Which lines run from the one containing "Given: Open the version history clock icon" through the end of the data? Write them out exactly, with the pictures left out.

→ **Saved data entries**:
● ● ● ●
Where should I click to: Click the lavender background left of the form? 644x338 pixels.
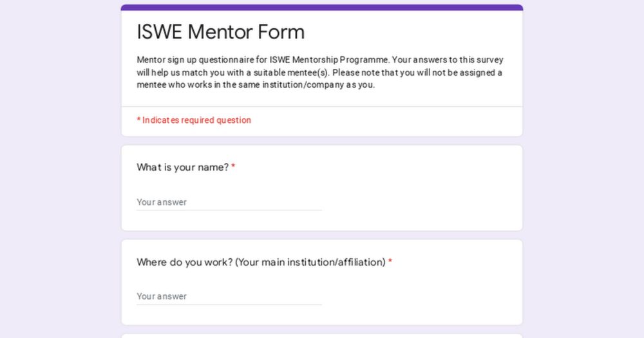point(61,169)
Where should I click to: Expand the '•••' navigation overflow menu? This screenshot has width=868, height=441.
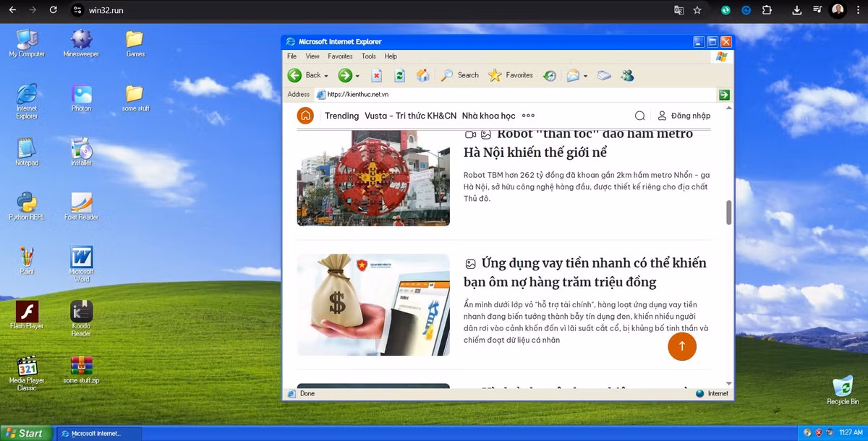pos(527,115)
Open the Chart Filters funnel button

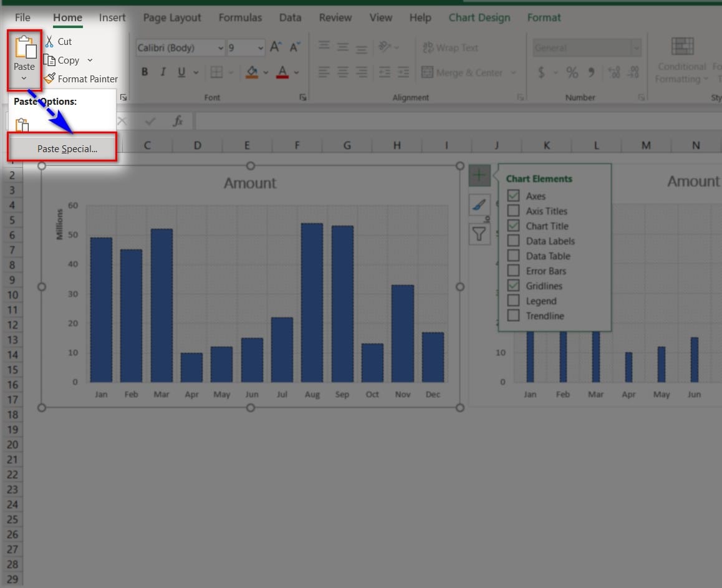click(479, 234)
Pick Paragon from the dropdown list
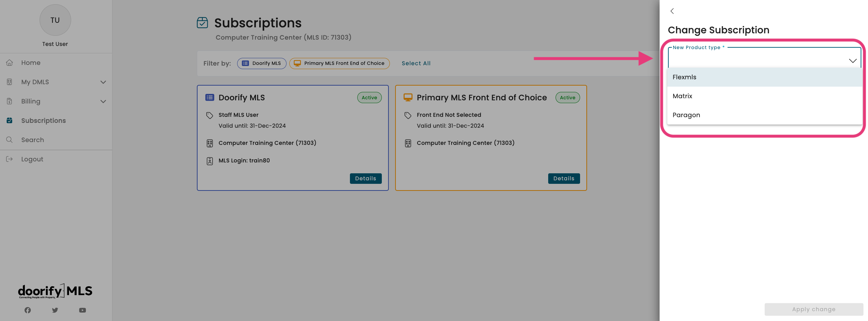Viewport: 868px width, 321px height. 686,115
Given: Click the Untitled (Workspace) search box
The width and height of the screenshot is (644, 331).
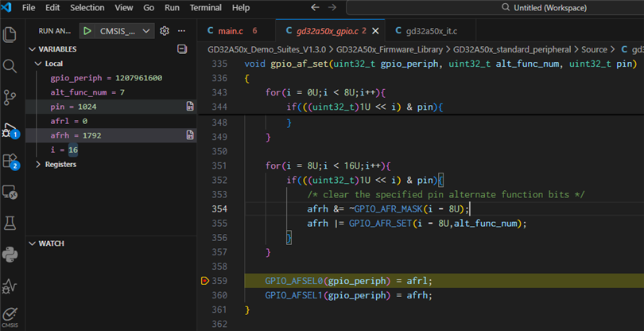Looking at the screenshot, I should [x=549, y=8].
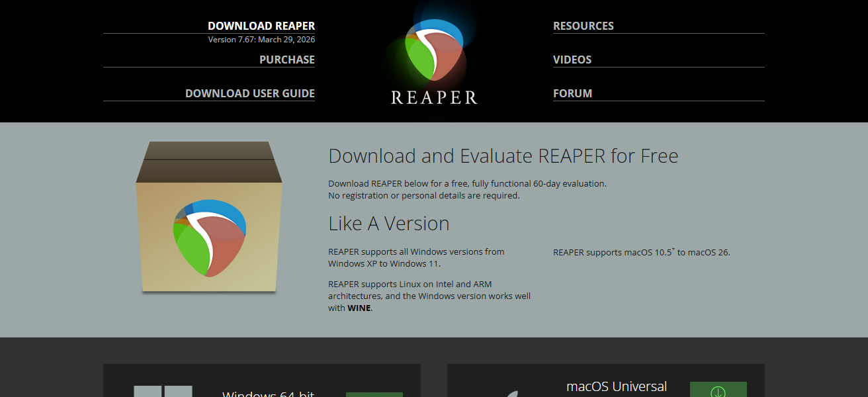
Task: Click the REAPER product box image
Action: click(x=208, y=218)
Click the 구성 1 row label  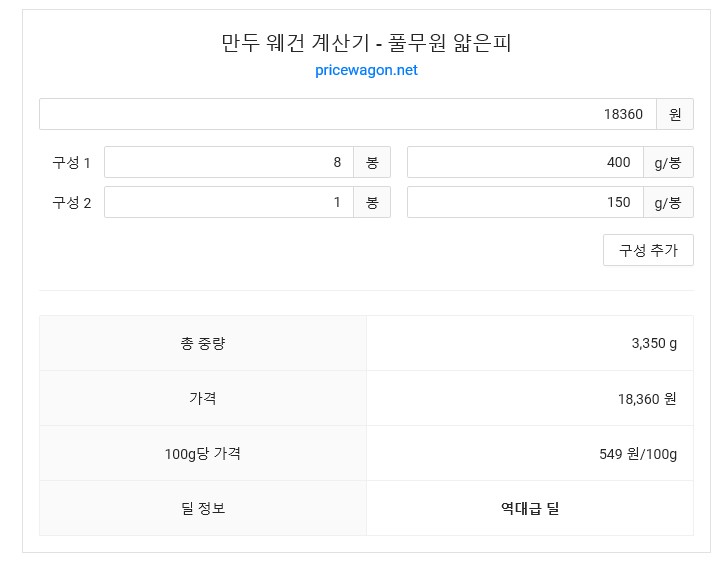point(71,163)
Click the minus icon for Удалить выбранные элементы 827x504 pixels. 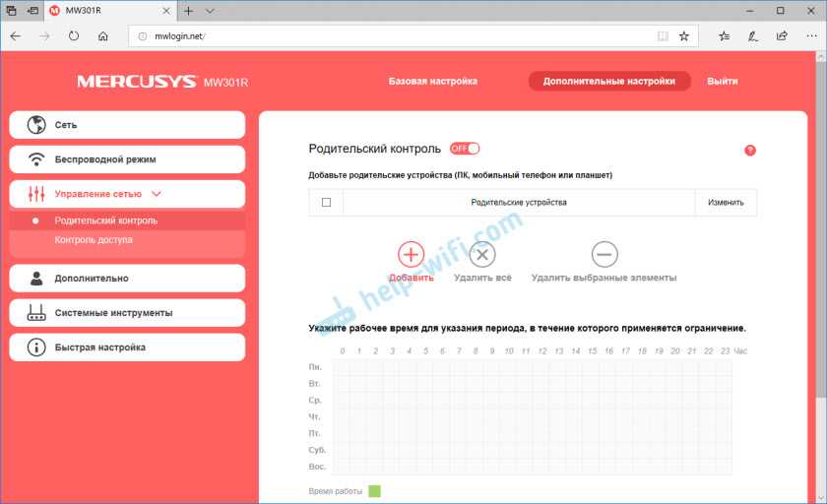tap(604, 254)
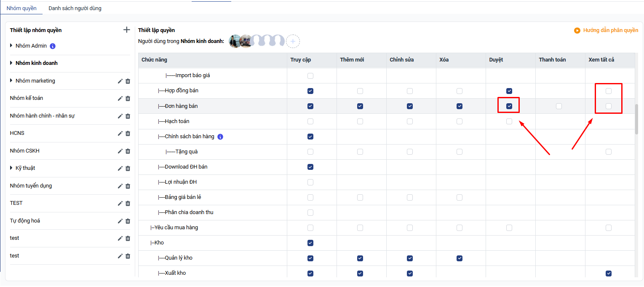Click the plus icon to add permission group
This screenshot has width=644, height=287.
coord(126,30)
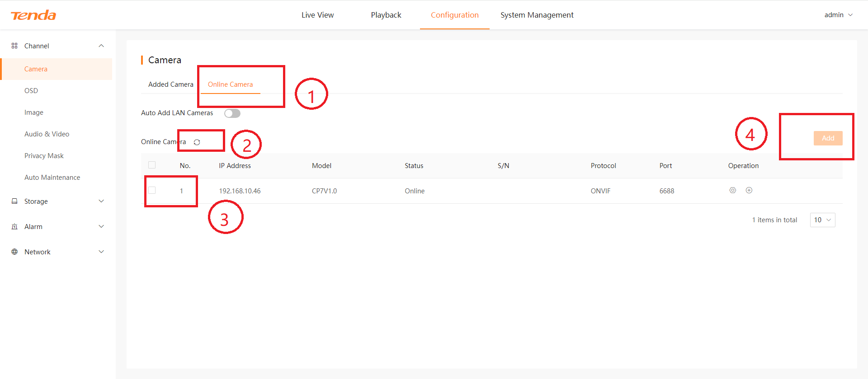Click the Alarm siren icon in sidebar
This screenshot has height=379, width=868.
[x=14, y=226]
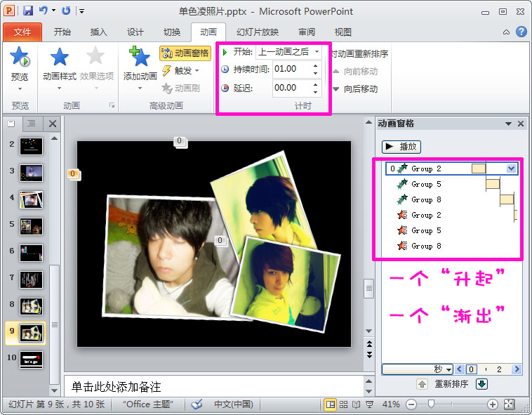The height and width of the screenshot is (415, 532).
Task: Switch to the Outline tab in slide panel
Action: 31,124
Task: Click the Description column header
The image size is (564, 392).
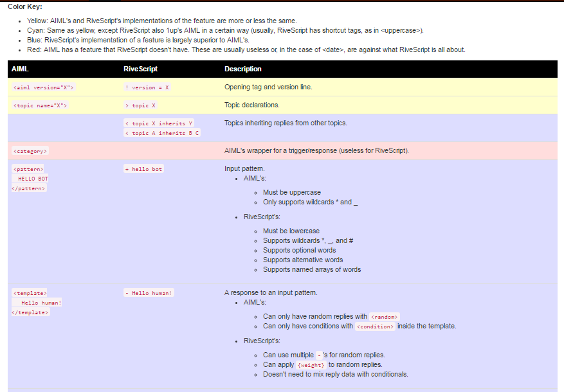Action: pos(243,69)
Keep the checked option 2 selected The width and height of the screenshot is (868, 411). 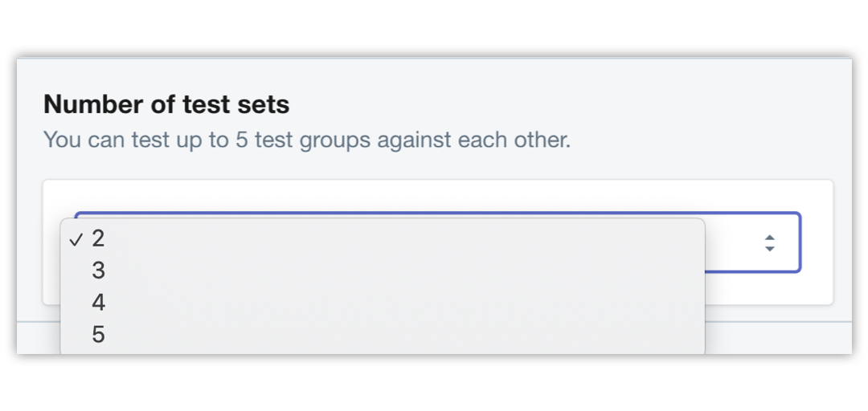coord(382,238)
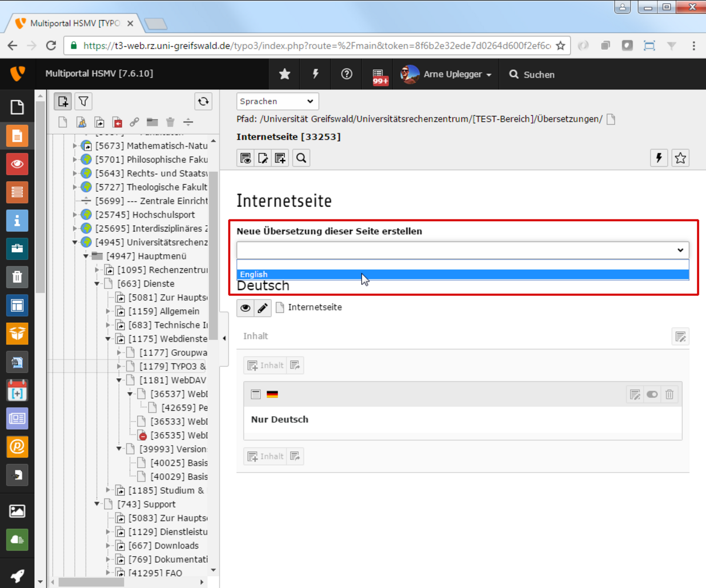Expand the [5673] Mathematisch-Natur tree node
Image resolution: width=706 pixels, height=588 pixels.
(x=75, y=146)
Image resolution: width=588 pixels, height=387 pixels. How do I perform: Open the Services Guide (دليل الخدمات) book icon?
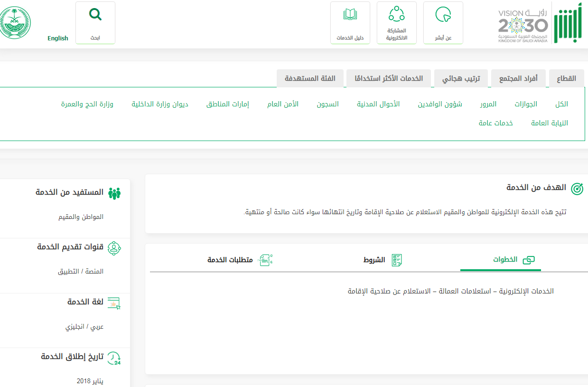click(350, 15)
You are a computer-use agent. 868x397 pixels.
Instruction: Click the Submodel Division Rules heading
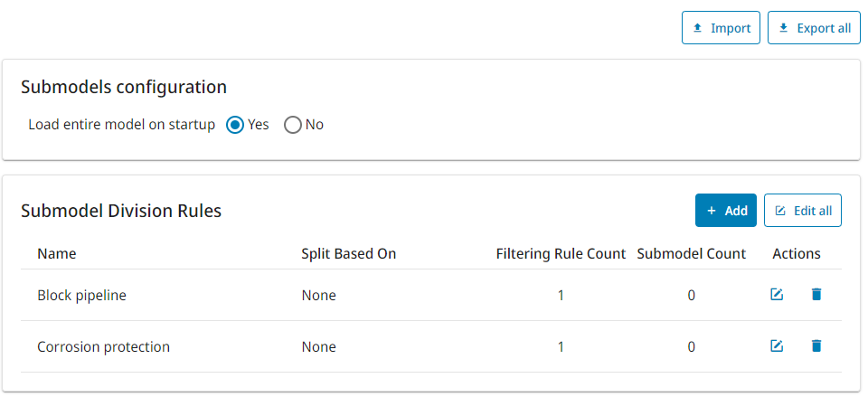click(x=121, y=211)
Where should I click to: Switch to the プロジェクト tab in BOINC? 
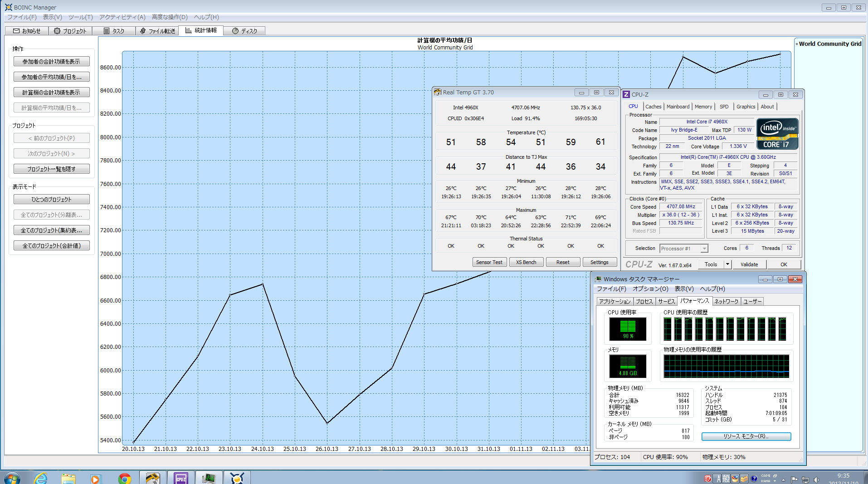70,31
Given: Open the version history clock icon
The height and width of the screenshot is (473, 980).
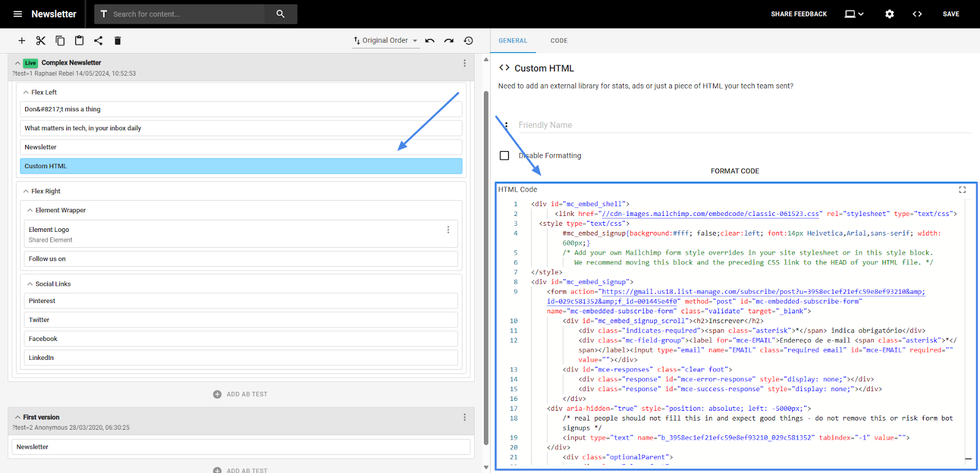Looking at the screenshot, I should click(x=469, y=41).
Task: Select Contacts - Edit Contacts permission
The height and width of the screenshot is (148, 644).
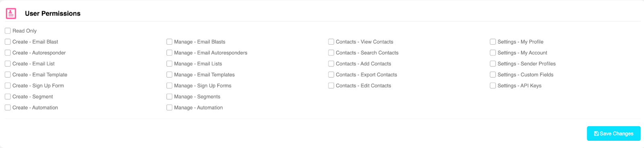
● ● ● ●
→ **Exercise result**:
Given: Open the version history clock icon
The height and width of the screenshot is (473, 980).
Looking at the screenshot, I should click(x=469, y=41).
Task: Select Contacts - Edit Contacts permission
The height and width of the screenshot is (148, 644).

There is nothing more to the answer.